Finalement il cria misère, déclara qu’il ne trouverait jamais dans son pays si pauvre les 25 millions exigés, et offrit de transiger pour 5 millions de francs. Après des pourparlers qui durèrent environ un mois, entre le grand-vizir Gharnit, au nom de Mouley-Hassan, et Martinez Campos au nom du cabinet Sagasta, pourparlers qui procurèrent aux deux parties les délais nécessaires pour sonder l’opinion des chancelleries européennes, le sultan du Maroc acquit la conviction que toutes les grandes puissances, y compris la France et l’Angleterre, se montraient favorables à la cause de l’Espagne, dont la loyauté et la modération ne s’étaient pas un instant démenties.

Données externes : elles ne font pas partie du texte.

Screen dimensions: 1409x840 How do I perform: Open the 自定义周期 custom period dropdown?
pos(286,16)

Il se résigna donc à traiter sur la base de l’ultimatum qui lui était présenté : l’indemnité de guerre fut fixée à 20 millions de francs payables en termes successifs. Seulement, en cas de retard des versemens, le Maroc livrera à l’Espagne comme garantie la perception des recettes dans les quatre principales douanes de l’empire. Le sultan a promis en outre de châtier les Kabyles, de constituer une garde permanente autour de Melilla pour maintenir l’observation des traités, et de faire tracer, de concert avec les délégués espagnols, à la fin de la saison des moissons, une zone neutre entre les possessions de l’Espagne et les territoires arabes.

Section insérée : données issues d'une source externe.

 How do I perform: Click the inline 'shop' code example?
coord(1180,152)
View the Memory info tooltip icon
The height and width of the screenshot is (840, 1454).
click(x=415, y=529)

Tandis qu’il remportait ainsi au dehors un succès incontestable, M. Sagasta, malade et retenu au lit par la fièvre, voyait à l’intérieur s’amonceler les difficultés et grandir les germes de division qui existaient depuis quelque temps dans son cabinet. Les questions à l’ordre du jour ne manquaient pas pour alimenter ces dissensions intestines : les relations commerciales avec l’étranger, le nouvel impôt sur les vins, si impopulaire que M. Puigcerver, ministre de l’intérieur, le combattait résolument, le projet d’autonomie cubaine que le ministre des colonies tenait avec raison à voir triompher, les troubles anarchistes dans l’Andalousie, mais surtout la question des compagnies de chemin de fer qui était la plus urgente. Plusieurs ministres étaient favorables aux demandes formées par les compagnies en vue d’obtenir certaines augmentations de taxe et des prorogations de concessions ; les chemins de fer arriveraient ainsi à réduire leurs charges et pourraient faire face à une situation qui est due surtout en somme à la mauvaise gestion des finances de la monarchie.